PDA

View Full Version : Things I have found about CNR that all users should know



Seisen
April 17th, 2008, 06:10 PM
#1 Reason
The fact that it uses SETUID. For anybody who doesn't have any idea what that is here is the definition


"setuid and setgid (short for set user ID upon execution and set group ID upon execution, respectively) are Unix access rights flags that allow users to run an executable with the permissions of the executable's owner or group" or essentially root.
While the setuid feature is very useful in many cases, it can pose a security risk if the setuid attribute is assigned to executable programs that are not carefully designed. Users can exploit vulnerabilities in flawed programs to gain permanent elevated privileges, or unintentionally execute a trojan horse program.
http://en.wikipedia.org/wiki/Setuid

So every time you run CNR and add packages to your install or upgrade it guess what CNR runs as root and doesn't ask you for a password, which is very insecure. That means any user on that computer can go into CNR and add or remove packages. At least using apt, synaptic or add/remove programs your prompted for a password. You know there is a reason why the Ubuntu developers included sudo instead of having a default root user.

Reason #2
No 64-bit. Many users have complained about the CNR installer not working on there systems for 64-bit. If you go to CNR.com and click on the Ubuntu icon to install the cnr client for Ubuntu version no where it it listed that this is only a 32-bit installer.

Reason #3
Some software listed on cnr.com is outdated including the flash package which is version 9.0.64 which can be exploited.

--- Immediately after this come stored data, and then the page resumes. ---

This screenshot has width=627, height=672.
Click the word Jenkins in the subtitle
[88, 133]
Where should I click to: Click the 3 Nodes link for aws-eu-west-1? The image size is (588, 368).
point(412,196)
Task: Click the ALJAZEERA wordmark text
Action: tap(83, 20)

http://www.macnn.com/articles/08/04/10/adobe.fixes.flash.exploit/

Now if you check the Ubuntu repositories you see that their package has fixed the very critical exploit.

Reason #4
Where do you find the codecs? I typed in codecs in the search bar and a whole bunch of things that said codecs popped up. If your a beginner you are not going to have no idea what to install. Also if you use the cnr client it doesn't tell what dependences its pulling when you install a package, so you really don't know what is going on all you get is this box that says it completed.

Reason #5
When you upgrade from Gutsy to Hardy CNR-client gets removed , so you have go through the whole process over again of installing it. But here is the kicker part after you install the hardy client here is the repository that it was set on (see attachment). So unless you go and check you are never going to know.

madjr
April 17th, 2008, 07:11 PM
interesting findings

i'll stay away from CNR for now.

i don't even think Ubuntu needs it anyway. It's better for other distros with less pre-compiled software

forrestcupp
April 17th, 2008, 07:43 PM
If they actually had some worthwhile things to install that we can't already get, it might be worth it. But I'm pretty disappointed with their offerings. I had hopes that they would have more that isn't so easy to obtain.

madsmeg
April 17th, 2008, 07:49 PM
Wow... so many holes so little time, will never use, would not before anyway because i actually dont mind taking the time to install my free software for free...:guitar:

billgoldberg
April 17th, 2008, 07:58 PM
At the risk of sounding stupid, what is CNR?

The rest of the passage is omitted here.